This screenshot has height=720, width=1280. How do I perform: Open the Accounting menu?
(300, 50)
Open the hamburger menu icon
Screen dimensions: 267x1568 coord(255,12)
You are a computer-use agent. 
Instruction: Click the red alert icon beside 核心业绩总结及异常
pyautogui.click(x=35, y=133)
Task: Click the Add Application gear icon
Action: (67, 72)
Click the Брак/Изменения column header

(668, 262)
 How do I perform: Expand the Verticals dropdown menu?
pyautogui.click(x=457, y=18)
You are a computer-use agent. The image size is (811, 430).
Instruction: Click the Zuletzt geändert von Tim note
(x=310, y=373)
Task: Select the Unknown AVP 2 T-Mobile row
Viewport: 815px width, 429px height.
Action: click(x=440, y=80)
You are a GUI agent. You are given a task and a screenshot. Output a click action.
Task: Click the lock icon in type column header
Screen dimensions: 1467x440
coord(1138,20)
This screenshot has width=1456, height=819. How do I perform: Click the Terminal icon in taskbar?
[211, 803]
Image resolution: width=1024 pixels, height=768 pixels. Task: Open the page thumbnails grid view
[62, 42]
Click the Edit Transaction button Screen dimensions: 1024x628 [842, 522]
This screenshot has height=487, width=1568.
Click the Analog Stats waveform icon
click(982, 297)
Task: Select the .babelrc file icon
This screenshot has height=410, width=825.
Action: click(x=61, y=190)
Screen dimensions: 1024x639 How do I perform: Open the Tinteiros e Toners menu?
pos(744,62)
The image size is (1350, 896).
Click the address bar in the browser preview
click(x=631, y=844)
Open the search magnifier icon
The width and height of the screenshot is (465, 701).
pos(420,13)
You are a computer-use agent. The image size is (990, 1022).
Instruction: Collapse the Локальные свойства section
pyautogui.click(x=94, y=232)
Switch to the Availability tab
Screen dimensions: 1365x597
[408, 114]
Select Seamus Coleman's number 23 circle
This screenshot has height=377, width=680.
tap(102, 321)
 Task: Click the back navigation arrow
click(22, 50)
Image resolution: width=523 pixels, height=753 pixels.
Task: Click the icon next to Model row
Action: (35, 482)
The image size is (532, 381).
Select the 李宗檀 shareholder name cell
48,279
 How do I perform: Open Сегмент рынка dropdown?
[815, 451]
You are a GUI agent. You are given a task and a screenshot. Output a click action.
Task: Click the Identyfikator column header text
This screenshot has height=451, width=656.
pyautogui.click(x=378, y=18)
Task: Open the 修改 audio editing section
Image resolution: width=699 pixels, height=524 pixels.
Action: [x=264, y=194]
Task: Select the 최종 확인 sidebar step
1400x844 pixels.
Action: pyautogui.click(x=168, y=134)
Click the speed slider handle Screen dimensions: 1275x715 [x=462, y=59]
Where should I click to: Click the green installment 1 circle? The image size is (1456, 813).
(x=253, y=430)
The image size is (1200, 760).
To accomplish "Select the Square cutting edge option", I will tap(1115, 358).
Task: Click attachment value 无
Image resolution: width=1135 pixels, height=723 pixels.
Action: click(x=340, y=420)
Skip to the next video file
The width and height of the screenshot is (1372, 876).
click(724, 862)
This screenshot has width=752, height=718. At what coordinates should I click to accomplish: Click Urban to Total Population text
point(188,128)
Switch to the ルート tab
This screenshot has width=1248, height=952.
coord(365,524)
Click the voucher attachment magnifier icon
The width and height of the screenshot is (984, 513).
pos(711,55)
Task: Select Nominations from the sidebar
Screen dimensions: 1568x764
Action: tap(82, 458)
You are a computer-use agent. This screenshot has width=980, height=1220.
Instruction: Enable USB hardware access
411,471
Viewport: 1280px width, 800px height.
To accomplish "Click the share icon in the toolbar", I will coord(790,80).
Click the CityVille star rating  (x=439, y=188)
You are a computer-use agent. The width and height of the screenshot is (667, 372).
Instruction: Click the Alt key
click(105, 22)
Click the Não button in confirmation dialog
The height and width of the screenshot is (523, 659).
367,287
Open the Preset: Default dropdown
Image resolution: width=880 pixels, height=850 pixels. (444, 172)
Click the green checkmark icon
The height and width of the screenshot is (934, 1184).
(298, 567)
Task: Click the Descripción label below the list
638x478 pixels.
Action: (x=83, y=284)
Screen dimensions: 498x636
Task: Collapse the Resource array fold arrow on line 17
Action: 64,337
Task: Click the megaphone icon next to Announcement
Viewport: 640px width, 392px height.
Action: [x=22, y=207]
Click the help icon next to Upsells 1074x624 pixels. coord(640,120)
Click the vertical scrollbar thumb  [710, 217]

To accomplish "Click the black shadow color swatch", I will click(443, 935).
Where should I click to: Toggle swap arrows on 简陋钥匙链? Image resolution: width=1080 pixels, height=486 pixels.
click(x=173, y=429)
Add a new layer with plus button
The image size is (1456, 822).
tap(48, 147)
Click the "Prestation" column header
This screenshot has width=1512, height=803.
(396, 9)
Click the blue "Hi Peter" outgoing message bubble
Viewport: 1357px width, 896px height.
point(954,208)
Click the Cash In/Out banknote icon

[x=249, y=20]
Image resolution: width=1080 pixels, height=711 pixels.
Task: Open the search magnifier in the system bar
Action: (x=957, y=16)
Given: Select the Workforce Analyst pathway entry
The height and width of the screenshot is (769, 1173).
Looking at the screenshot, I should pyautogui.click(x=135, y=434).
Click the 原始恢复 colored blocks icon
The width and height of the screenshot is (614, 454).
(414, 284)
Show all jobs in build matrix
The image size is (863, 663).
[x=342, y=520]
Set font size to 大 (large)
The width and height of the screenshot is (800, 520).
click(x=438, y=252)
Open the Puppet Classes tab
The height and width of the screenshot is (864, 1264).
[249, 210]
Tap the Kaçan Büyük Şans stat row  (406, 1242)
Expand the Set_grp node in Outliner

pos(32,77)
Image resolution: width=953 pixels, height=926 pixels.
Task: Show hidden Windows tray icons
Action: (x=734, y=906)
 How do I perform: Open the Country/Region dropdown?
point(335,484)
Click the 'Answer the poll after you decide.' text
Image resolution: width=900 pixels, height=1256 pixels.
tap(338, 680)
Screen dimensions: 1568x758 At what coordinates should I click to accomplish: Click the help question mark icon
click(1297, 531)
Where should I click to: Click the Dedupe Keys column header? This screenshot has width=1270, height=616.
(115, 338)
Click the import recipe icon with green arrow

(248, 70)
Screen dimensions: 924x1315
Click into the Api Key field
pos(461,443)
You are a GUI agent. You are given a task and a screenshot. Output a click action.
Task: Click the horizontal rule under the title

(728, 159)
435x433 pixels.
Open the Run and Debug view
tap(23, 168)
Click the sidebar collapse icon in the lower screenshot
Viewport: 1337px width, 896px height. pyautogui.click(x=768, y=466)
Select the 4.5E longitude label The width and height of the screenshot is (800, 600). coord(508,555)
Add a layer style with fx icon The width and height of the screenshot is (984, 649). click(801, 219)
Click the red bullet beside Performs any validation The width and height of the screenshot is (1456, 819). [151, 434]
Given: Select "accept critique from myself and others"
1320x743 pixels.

- _Exercise description_: Reproduce the material in full. Keep it identical to the original.

- _Answer_:
This screenshot has height=720, width=1280. How do I perform: Open the Accounting menu?
(300, 50)
Open the hamburger menu icon
Screen dimensions: 267x1568 coord(255,12)
You are a computer-use agent. 
Instruction: Click the red alert icon beside 核心业绩总结及异常
pyautogui.click(x=35, y=133)
Task: Click the Add Application gear icon
Action: (67, 72)
Click the Брак/Изменения column header

(668, 262)
 How do I perform: Expand the Verticals dropdown menu?
pyautogui.click(x=457, y=18)
You are a computer-use agent. The image size is (811, 430).
Instruction: Click the Zuletzt geändert von Tim note
(x=310, y=373)
Task: Select the Unknown AVP 2 T-Mobile row
Viewport: 815px width, 429px height.
Action: click(x=440, y=80)
You are a GUI agent. You are given a task and a screenshot. Output a click action.
Task: Click the lock icon in type column header
Screen dimensions: 1467x440
coord(1138,20)
This screenshot has width=1456, height=819. How do I perform: Click the Terminal icon in taskbar?
[211, 803]
Image resolution: width=1024 pixels, height=768 pixels. Task: Open the page thumbnails grid view
[62, 42]
Click the Edit Transaction button Screen dimensions: 1024x628 [842, 522]
This screenshot has height=487, width=1568.
Click the Analog Stats waveform icon
click(982, 297)
Task: Select the .babelrc file icon
This screenshot has height=410, width=825.
Action: click(x=61, y=190)
Screen dimensions: 1024x639 How do I perform: Open the Tinteiros e Toners menu?
pos(744,62)
The image size is (1350, 896).
Click the address bar in the browser preview
click(x=631, y=844)
Open the search magnifier icon
The width and height of the screenshot is (465, 701).
pos(420,13)
You are a computer-use agent. The image size is (990, 1022).
Instruction: Collapse the Локальные свойства section
pyautogui.click(x=94, y=232)
Switch to the Availability tab
Screen dimensions: 1365x597
[408, 114]
Select Seamus Coleman's number 23 circle
This screenshot has height=377, width=680.
tap(102, 321)
 Task: Click the back navigation arrow
click(22, 50)
Image resolution: width=523 pixels, height=753 pixels.
Task: Click the icon next to Model row
Action: (35, 482)
The image size is (532, 381).
Select the 李宗檀 shareholder name cell
48,279
 How do I perform: Open Сегмент рынка dropdown?
[815, 451]
You are a GUI agent. You are given a task and a screenshot. Output a click action.
Task: Click the Identyfikator column header text
This screenshot has height=451, width=656.
pyautogui.click(x=378, y=18)
Task: Open the 修改 audio editing section
Image resolution: width=699 pixels, height=524 pixels.
Action: [x=264, y=194]
Task: Select the 최종 확인 sidebar step
1400x844 pixels.
Action: pyautogui.click(x=168, y=134)
Click the speed slider handle Screen dimensions: 1275x715 [x=462, y=59]
Where should I click to: Click the green installment 1 circle? The image size is (1456, 813).
(x=253, y=430)
The image size is (1200, 760).
To accomplish "Select the Square cutting edge option", I will tap(1115, 358).
Task: Click attachment value 无
Image resolution: width=1135 pixels, height=723 pixels.
Action: click(x=340, y=420)
Skip to the next video file
The width and height of the screenshot is (1372, 876).
click(724, 862)
This screenshot has width=752, height=718. At what coordinates should I click to accomplish: Click Urban to Total Population text
point(188,128)
Switch to the ルート tab
This screenshot has width=1248, height=952.
coord(365,524)
Click the voucher attachment magnifier icon
The width and height of the screenshot is (984, 513).
pos(711,55)
Task: Select Nominations from the sidebar
Screen dimensions: 1568x764
Action: tap(82, 458)
You are a computer-use agent. This screenshot has width=980, height=1220.
Instruction: Enable USB hardware access
411,471
Viewport: 1280px width, 800px height.
To accomplish "Click the share icon in the toolbar", I will coord(790,80).
Click the CityVille star rating  (x=439, y=188)
You are a computer-use agent. The width and height of the screenshot is (667, 372).
Instruction: Click the Alt key
click(105, 22)
Click the Não button in confirmation dialog
The height and width of the screenshot is (523, 659).
367,287
Open the Preset: Default dropdown
Image resolution: width=880 pixels, height=850 pixels. (444, 172)
Click the green checkmark icon
The height and width of the screenshot is (934, 1184).
(298, 567)
Task: Click the Descripción label below the list
638x478 pixels.
Action: (x=83, y=284)
Screen dimensions: 498x636
Task: Collapse the Resource array fold arrow on line 17
Action: 64,337
Task: Click the megaphone icon next to Announcement
Viewport: 640px width, 392px height.
Action: [x=22, y=207]
Click the help icon next to Upsells 1074x624 pixels. coord(640,120)
Click the vertical scrollbar thumb  [710, 217]

To accomplish "Click the black shadow color swatch", I will click(443, 935).
Where should I click to: Toggle swap arrows on 简陋钥匙链? Image resolution: width=1080 pixels, height=486 pixels.
click(x=173, y=429)
Add a new layer with plus button
The image size is (1456, 822).
tap(48, 147)
Click the "Prestation" column header
This screenshot has width=1512, height=803.
(396, 9)
Click the blue "Hi Peter" outgoing message bubble
Viewport: 1357px width, 896px height.
point(954,208)
Click the Cash In/Out banknote icon

[x=249, y=20]
Image resolution: width=1080 pixels, height=711 pixels.
Task: Open the search magnifier in the system bar
Action: (x=957, y=16)
Given: Select the Workforce Analyst pathway entry
The height and width of the screenshot is (769, 1173).
Looking at the screenshot, I should pyautogui.click(x=135, y=434).
Click the 原始恢复 colored blocks icon
The width and height of the screenshot is (614, 454).
(414, 284)
Show all jobs in build matrix
The image size is (863, 663).
[x=342, y=520]
Set font size to 大 (large)
The width and height of the screenshot is (800, 520).
click(x=438, y=252)
Open the Puppet Classes tab
The height and width of the screenshot is (864, 1264).
[249, 210]
Tap the Kaçan Büyük Şans stat row  (406, 1242)
Expand the Set_grp node in Outliner

pos(32,77)
Image resolution: width=953 pixels, height=926 pixels.
Task: Show hidden Windows tray icons
Action: (x=734, y=906)
 How do I perform: Open the Country/Region dropdown?
point(335,484)
Click the 'Answer the poll after you decide.' text
Image resolution: width=900 pixels, height=1256 pixels.
tap(338, 680)
Screen dimensions: 1568x758 At what coordinates should I click to accomplish: Click the help question mark icon
click(1297, 531)
Where should I click to: Click the Dedupe Keys column header? This screenshot has width=1270, height=616.
(115, 338)
Click the import recipe icon with green arrow

(248, 70)
Screen dimensions: 924x1315
Click into the Api Key field
pos(461,443)
You are a GUI agent. You are given a task and a screenshot. Output a click action.
Task: Click the horizontal rule under the title

(728, 159)
435x433 pixels.
Open the Run and Debug view
tap(23, 168)
Click the sidebar collapse icon in the lower screenshot
Viewport: 1337px width, 896px height. pyautogui.click(x=768, y=466)
Select the 4.5E longitude label The width and height of the screenshot is (800, 600). coord(508,555)
Add a layer style with fx icon The width and height of the screenshot is (984, 649). click(801, 219)
Click the red bullet beside Performs any validation The width and height of the screenshot is (1456, 819). [151, 434]
Given: Select "accept critique from myself and others"
1320x743 pixels.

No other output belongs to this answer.